Les institutions culturelles redoublent d’imagination pour attirer le public.
Sale temps pour les esthètes. Les institutions culturelles, en quête de « nouveaux publics », bafouent l’art au nom d’une massification inepte. Les colossales Tulipes de Jeff Koons, sculpture haute de 10 mètres et pesant 30 tonnes (sans compter le poids de la fatuité kitsch de l’artiste) seront inaugurées début octobre près du Petit Palais, à Paris. Le bouquet multicolore de fleurs stylisées promet de contribuer au lent et continu processus d’enlaidissement de la capitale par l’art, au sujet duquel il faudrait aussi mentionner l’inauguration récente d’un gros cœur rotatif et scintillant perché sur un mât porte de Clignancourt.

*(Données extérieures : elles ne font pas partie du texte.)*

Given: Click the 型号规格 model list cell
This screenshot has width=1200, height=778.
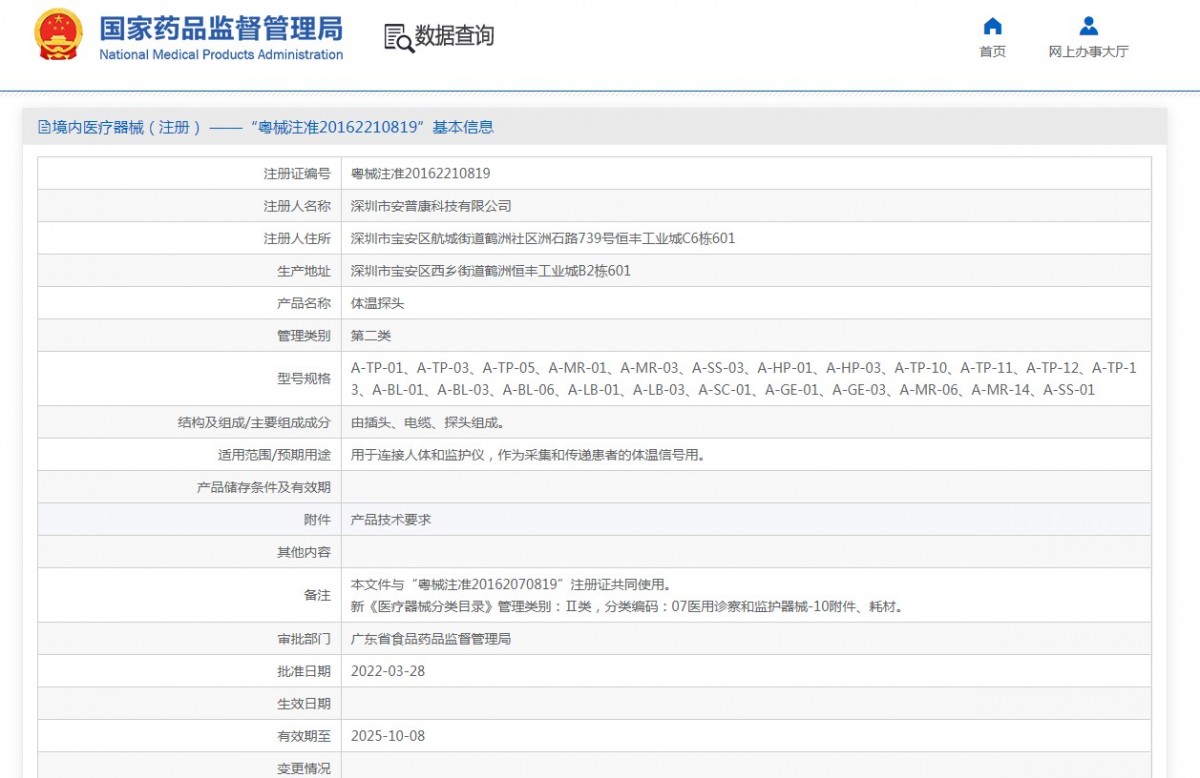Looking at the screenshot, I should [x=743, y=379].
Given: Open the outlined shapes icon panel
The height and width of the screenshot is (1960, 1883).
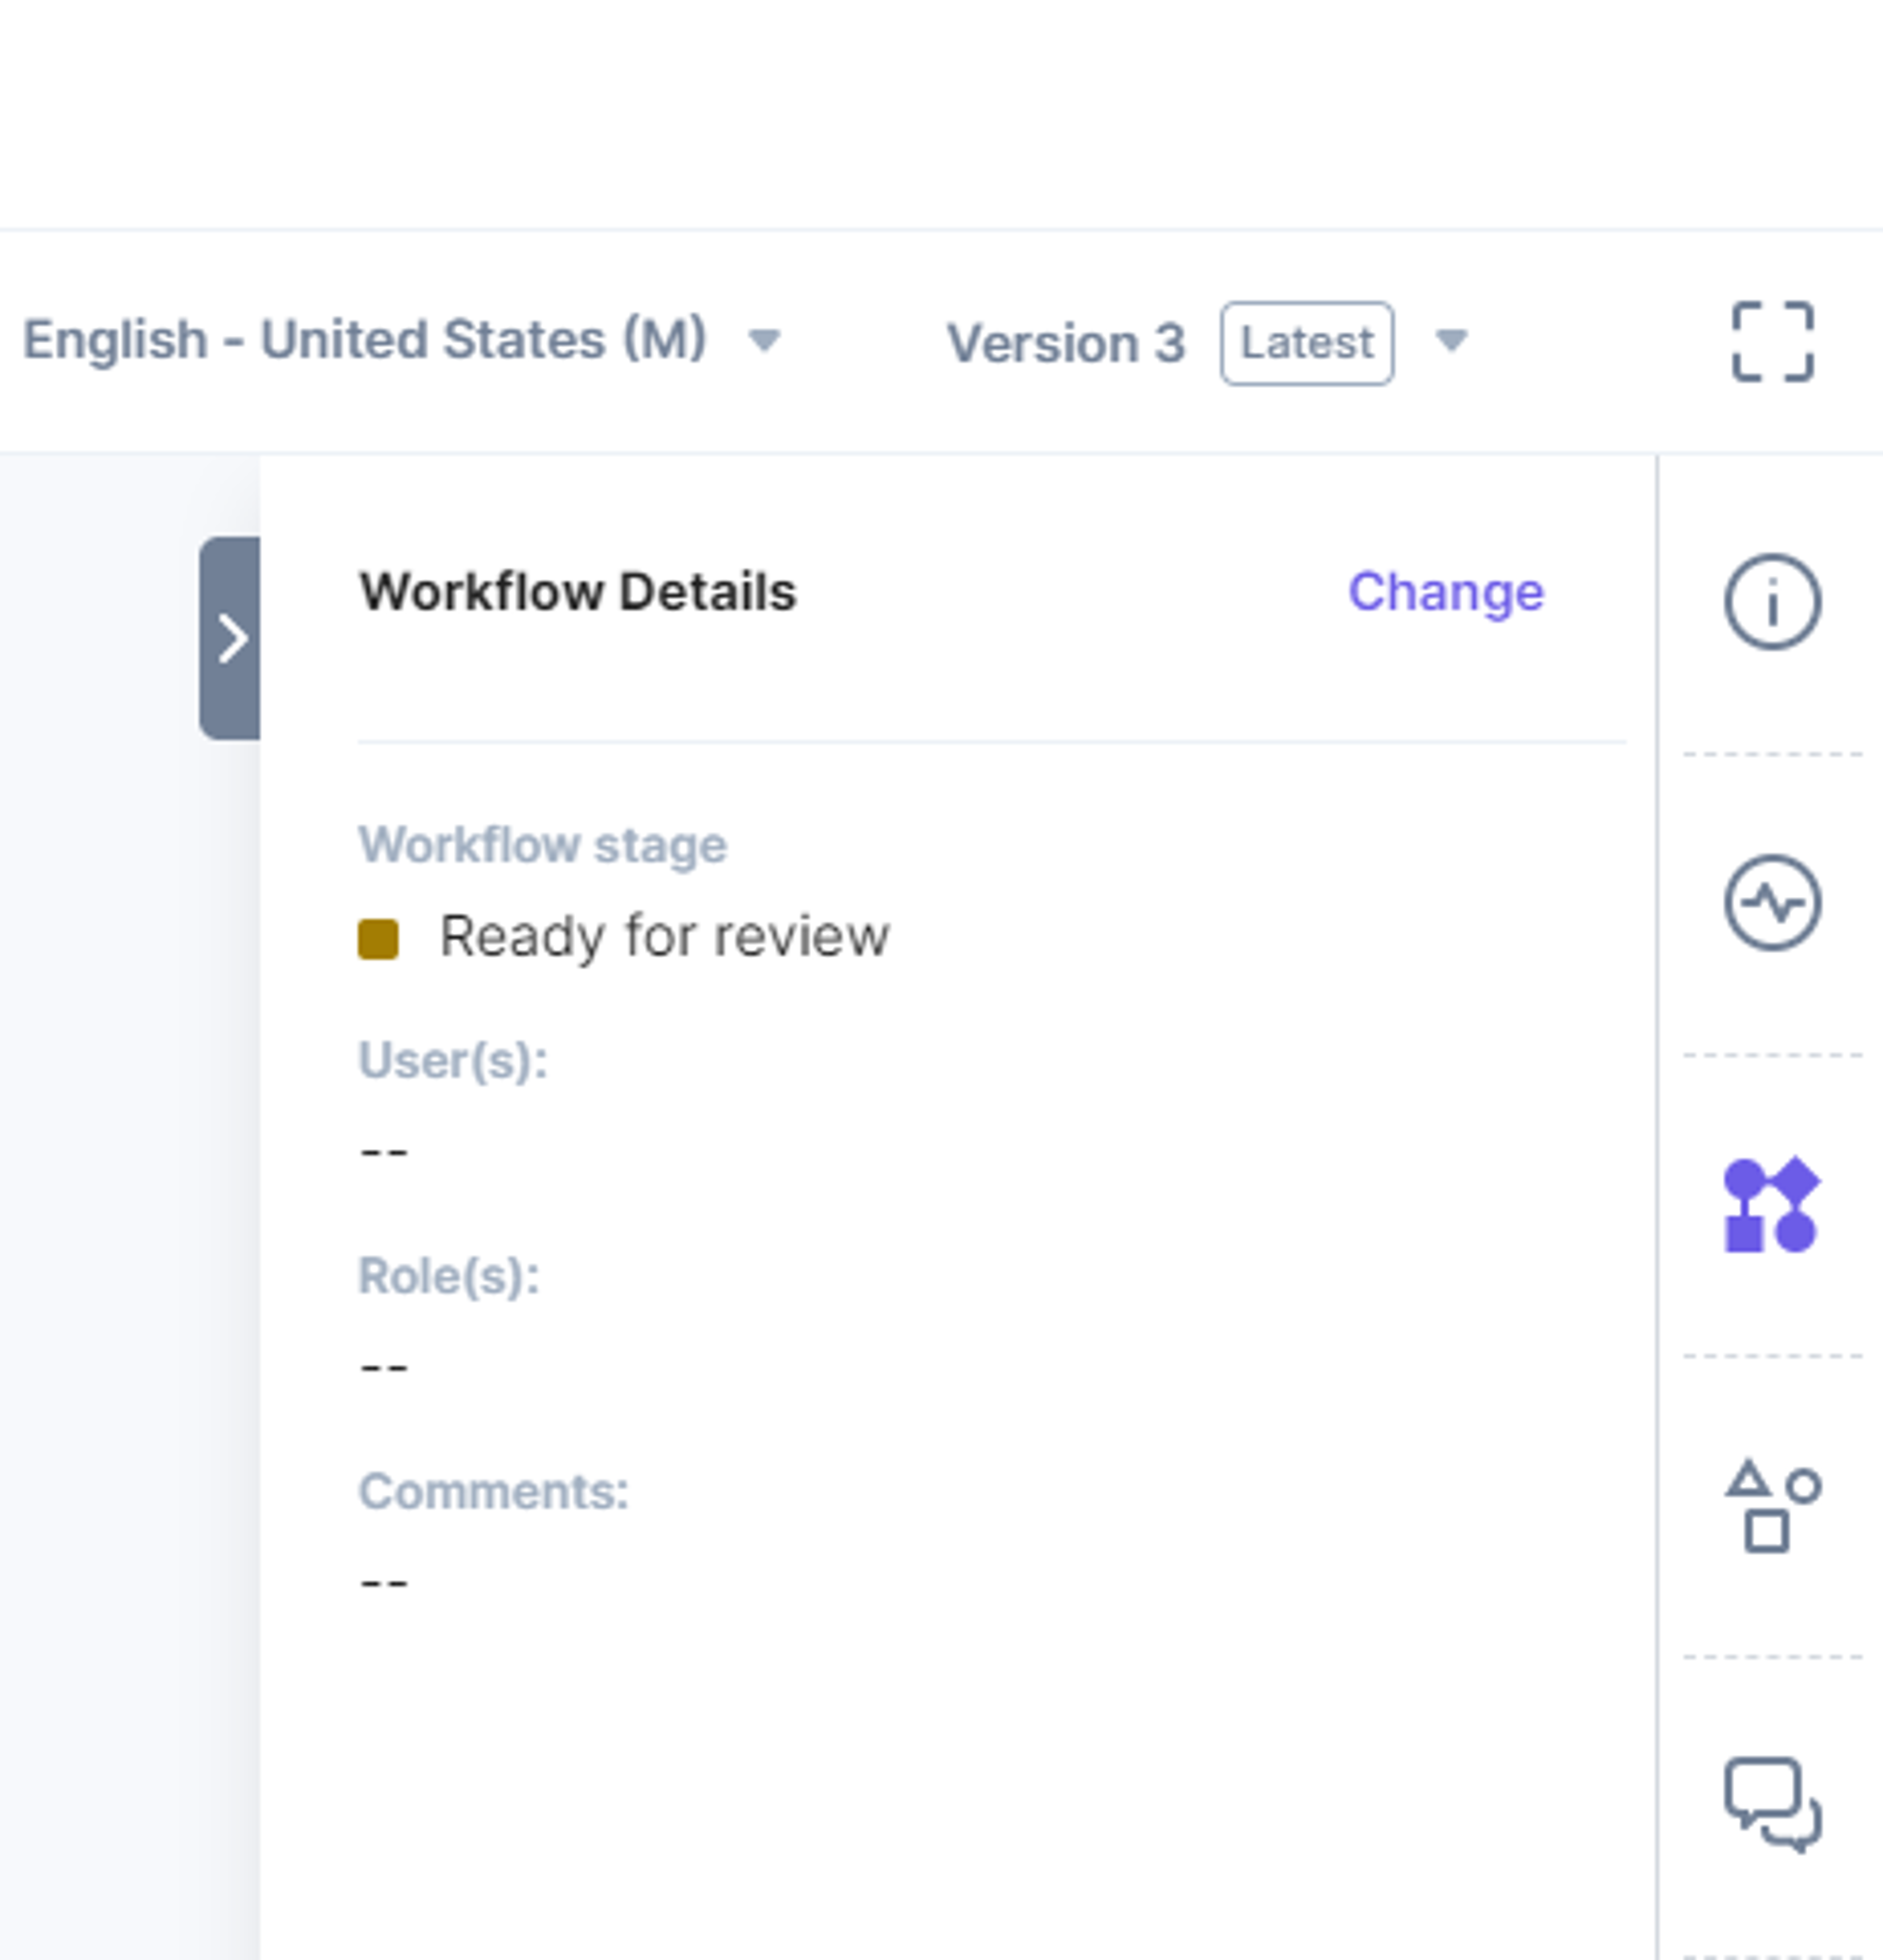Looking at the screenshot, I should pos(1772,1506).
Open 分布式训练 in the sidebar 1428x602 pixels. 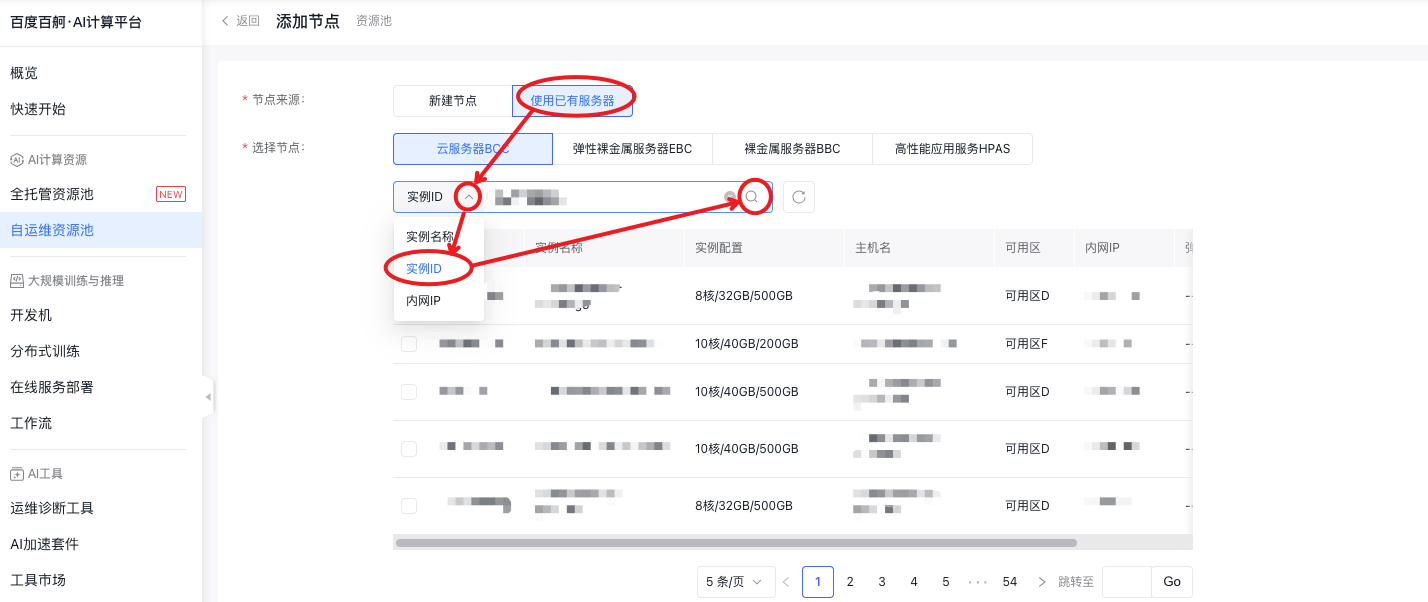[45, 351]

De plus en plus, les directeurs de musée se voient comme des directeurs de centres de loisirs chargés d’« ambiancer » les visiteurs. Chaque établissement se doit d’avoir un événement décalé dans sa programmation annuelle, impliquant un DJ ou une compagnie de théâtre de rue. Les autorités encouragent massivement une telle mascarade. Ce sera encore le cas en octobre avec la Nuit blanche, marquée cette année par une « course nocturne » dans les musées parisiens. « Plus de 10 000 personnes vont pouvoir courir au milieu des œuvres d’art », précise le flyer.
Les œuvres seront ainsi les témoins consternés d’une foule d’hurluberlus en baskets, piétinant les parquets en nage avec le plus grand mépris de la création et un sens risible du décalage accompli. C’est une expérience « à la croisée du sport et de la culture », nous précise-t-on. De quoi devenir profondément mélancolique.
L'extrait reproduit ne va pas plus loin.